Ahora que se escuchan toda suerte de teorías sobre cómo los socialistas han llegado a su enésimo suelo, lo único incuestionable es que esta gente lleva años sin enterarse de nada, quizás porque su remozada sede es uno de esos edificios inteligentes que no dejan pasara un ruido y lo de salir a la calle ya no está de moda. Por buscar un símil teatral, representaban una obra para la clase media del chalet adosado y ahora quienes les ven y les tiran hortalizas desde la platea son los parados y los descamisados a los que sólo recordaba Guerra en sus mítines y que han vuelto porque las chaquetas se han puesto por las nubes en los Ocho Días de Oro de El Corte Inglés.

En esa inopia resulta hasta normal esa primera discusión sobre si ha de ser primero el congreso o las primarias y si en el congreso han de poder votar los militantes o sólo los delegados, a los que siempre se puede controlar mejor, incluso por teléfono. Y todo ello bajo la dirección de orquesta de Rubalcaba, que viene a ser como esos pesadísimos invitados a una fiesta que te tienen horas de pie en el pasillo y se resisten a pillar el taxi de vuelta que les espera en la calle.

De Rubalcaba se elogia ahora su digna manera de marcharse como si hubiese sido posible que continuara al timón de un barco ya posado en las profundidades de la mar océana. Nadie le reprocha, en cambio, que no se fuera a su casa tras perder las elecciones de 2011 y que, además, se hiciera con la secretaría general del partido con el apoyo de ese aparato que le tiene aprecio a los cargos siempre que estén bien remunerados.

Los mandamases de la florecita, toda vez que el puño y la rosa ya es historia, empiezan ahora a entender que el PSOE no es de ellos, ni siquiera de sus militantes, a los que antes se les quería sólo para pegar carteles y ahora para colgar tuits en Internet, sino que es un patrimonio de sus votantes, y que es a ellos a los que corresponde elegir a sus líderes y dar legitimidad a sus propuestas.

Esto, claro, es un inconveniente para el statu quo, donde quien sigue teniendo la sartén por el mango es un consejero de Gas Natural llamado Felipe González. ¿A quién le confesó Rubalcaba que en ningún caso concurriría a las primarias? A González. ¿Quién ha bendecido ahora la opción de Eduardo Madina, después de que el joven político corriera a verle en peregrinación? El ya citado y canoso padre del socialismo patrio.

Más evidente aún es que la inercia del PSOE hacia la insignificancia se ha acelerado y que invertir la marcha será imposible sin un haraquiri mental completo respecto de algunas formas de hacer política que ya debían acumular polvo en un museo.

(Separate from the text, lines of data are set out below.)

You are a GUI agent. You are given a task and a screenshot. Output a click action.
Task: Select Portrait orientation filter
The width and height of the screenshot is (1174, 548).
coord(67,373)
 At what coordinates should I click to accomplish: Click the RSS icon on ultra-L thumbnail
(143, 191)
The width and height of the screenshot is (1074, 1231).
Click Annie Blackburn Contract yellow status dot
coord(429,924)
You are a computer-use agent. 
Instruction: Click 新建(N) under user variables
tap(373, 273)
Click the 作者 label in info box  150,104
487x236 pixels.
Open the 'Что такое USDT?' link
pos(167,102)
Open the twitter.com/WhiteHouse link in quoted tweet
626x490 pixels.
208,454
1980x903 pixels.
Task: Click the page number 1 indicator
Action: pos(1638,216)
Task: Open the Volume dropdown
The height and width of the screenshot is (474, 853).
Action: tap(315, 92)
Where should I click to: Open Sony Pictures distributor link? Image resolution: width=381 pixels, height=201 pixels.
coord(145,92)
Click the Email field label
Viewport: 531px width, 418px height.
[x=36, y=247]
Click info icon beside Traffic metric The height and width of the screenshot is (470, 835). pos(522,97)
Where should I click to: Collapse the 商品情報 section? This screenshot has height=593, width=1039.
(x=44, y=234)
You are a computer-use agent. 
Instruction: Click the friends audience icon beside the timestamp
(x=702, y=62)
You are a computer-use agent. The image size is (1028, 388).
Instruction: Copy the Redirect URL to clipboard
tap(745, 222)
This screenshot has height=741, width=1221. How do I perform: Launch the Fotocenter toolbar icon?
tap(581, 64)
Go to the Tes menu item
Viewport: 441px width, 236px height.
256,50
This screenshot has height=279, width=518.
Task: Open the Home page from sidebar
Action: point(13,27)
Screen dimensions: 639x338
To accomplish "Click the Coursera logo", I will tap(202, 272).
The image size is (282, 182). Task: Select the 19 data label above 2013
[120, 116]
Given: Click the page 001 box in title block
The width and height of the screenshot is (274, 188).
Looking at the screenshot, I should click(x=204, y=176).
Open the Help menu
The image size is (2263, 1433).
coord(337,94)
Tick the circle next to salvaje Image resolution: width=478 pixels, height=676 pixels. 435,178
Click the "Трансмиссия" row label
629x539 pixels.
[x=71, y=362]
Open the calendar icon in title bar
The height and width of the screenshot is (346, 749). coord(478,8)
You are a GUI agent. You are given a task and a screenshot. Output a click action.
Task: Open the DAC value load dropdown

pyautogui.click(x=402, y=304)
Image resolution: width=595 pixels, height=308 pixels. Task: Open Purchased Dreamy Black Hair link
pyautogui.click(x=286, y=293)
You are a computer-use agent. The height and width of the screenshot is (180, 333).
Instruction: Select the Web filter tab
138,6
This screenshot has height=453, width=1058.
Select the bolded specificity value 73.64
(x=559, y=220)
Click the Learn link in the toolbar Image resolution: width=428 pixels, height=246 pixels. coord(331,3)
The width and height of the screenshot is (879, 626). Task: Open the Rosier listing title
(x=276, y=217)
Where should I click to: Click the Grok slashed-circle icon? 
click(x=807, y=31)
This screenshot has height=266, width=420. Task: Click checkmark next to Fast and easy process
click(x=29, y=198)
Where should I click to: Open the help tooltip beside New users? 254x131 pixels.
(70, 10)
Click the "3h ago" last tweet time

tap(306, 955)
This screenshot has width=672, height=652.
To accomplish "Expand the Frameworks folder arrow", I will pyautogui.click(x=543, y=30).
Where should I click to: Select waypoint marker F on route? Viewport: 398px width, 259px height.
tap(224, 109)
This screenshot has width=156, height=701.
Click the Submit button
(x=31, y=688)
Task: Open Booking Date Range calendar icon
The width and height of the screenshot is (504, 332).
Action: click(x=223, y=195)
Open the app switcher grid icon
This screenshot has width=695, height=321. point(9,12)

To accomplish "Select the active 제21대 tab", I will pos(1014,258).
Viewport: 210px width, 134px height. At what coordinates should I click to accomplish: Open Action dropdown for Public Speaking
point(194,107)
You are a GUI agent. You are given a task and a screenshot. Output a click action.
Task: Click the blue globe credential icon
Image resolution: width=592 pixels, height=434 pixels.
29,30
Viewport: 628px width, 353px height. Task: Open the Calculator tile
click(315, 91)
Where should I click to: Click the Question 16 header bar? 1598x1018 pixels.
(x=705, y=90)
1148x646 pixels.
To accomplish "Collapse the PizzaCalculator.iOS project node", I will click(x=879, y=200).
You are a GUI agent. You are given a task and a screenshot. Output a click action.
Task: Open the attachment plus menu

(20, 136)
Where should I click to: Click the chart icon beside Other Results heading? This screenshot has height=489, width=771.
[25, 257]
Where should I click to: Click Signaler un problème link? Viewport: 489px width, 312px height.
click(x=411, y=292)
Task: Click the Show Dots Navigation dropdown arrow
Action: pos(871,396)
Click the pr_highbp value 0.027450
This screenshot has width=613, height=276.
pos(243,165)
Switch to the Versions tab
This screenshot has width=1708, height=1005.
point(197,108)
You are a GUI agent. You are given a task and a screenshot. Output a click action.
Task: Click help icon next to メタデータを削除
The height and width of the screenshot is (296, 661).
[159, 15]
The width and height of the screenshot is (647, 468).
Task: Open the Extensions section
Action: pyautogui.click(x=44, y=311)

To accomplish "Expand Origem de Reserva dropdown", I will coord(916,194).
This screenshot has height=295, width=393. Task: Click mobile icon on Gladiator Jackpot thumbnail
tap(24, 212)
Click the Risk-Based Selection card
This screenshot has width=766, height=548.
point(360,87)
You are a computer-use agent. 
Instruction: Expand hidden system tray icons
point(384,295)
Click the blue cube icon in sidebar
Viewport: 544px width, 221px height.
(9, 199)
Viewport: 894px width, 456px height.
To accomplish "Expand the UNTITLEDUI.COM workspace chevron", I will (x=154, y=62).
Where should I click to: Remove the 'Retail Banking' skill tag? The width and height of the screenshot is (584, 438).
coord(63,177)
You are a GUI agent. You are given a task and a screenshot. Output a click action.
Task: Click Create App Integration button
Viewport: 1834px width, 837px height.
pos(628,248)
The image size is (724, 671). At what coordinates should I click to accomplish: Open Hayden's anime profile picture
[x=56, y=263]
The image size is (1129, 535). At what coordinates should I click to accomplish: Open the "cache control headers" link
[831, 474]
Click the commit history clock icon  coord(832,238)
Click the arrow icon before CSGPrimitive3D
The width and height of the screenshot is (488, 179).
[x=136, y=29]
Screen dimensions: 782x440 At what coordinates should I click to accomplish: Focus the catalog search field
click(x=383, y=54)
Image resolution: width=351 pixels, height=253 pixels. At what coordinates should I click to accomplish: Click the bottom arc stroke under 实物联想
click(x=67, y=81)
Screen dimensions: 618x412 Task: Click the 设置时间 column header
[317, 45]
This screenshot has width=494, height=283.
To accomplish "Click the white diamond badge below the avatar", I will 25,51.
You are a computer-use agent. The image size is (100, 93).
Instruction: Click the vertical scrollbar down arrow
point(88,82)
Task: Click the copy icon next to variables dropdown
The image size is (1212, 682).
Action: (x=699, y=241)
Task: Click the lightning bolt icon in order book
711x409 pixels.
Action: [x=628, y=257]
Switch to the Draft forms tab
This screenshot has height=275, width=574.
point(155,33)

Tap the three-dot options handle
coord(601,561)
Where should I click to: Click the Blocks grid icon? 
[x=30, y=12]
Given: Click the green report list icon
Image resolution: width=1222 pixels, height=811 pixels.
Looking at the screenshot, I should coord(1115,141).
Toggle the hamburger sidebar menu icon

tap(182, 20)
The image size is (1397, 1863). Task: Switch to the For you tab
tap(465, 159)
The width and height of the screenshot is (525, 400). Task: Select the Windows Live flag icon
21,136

O el despotismo ilustrado pasa a la historia y se permite que los ciudadanos participen en la toma de decisiones o será el partido el que lo haga.

Quien se sitúe al frente de los socialistas ha de empezar por demostrar que lo es. Ha de tener claro a quien se dirige y contra quien ésta, porque en los partidos de izquierda la política ha de hacerse contra los poderosos ya que no hay conquista que no implique que unos pierdan lo que otros ganan. Que un gobierno del PSOE reciba henchido de satisfacción los halagos de banqueros y grandes empresarios, como en otro tiempo ha ocurrido, es para hacérselo mirar.

Un líder socialista ha de velar por los desfavorecidos y no por los mercados, ha de ser capaz de denunciar las corruptelas de los suyos, ha de ir en metro antes que en coche oficial, ha de pisar las fábricas y no las moquetas, ha de defender un Estado fuerte frente al camelo de las manos invisibles, debe ser humilde y anteponer las personas a las cifras, especialmente a las del déficit.

Su primer requisito es emocionar. Y para eso no son precisos programas enciclopédicos sino un puñado de ideas que conecten con los anhelos de quienes a lo largo de la historia han comprobado que el PSOE practica a su manera la famosa maniobra del loco Iván, que consiste en poner el intermitente a la izquierda antes de girar bruscamente a la derecha. Ha de querer cambiar las cosas para que nada sea igual.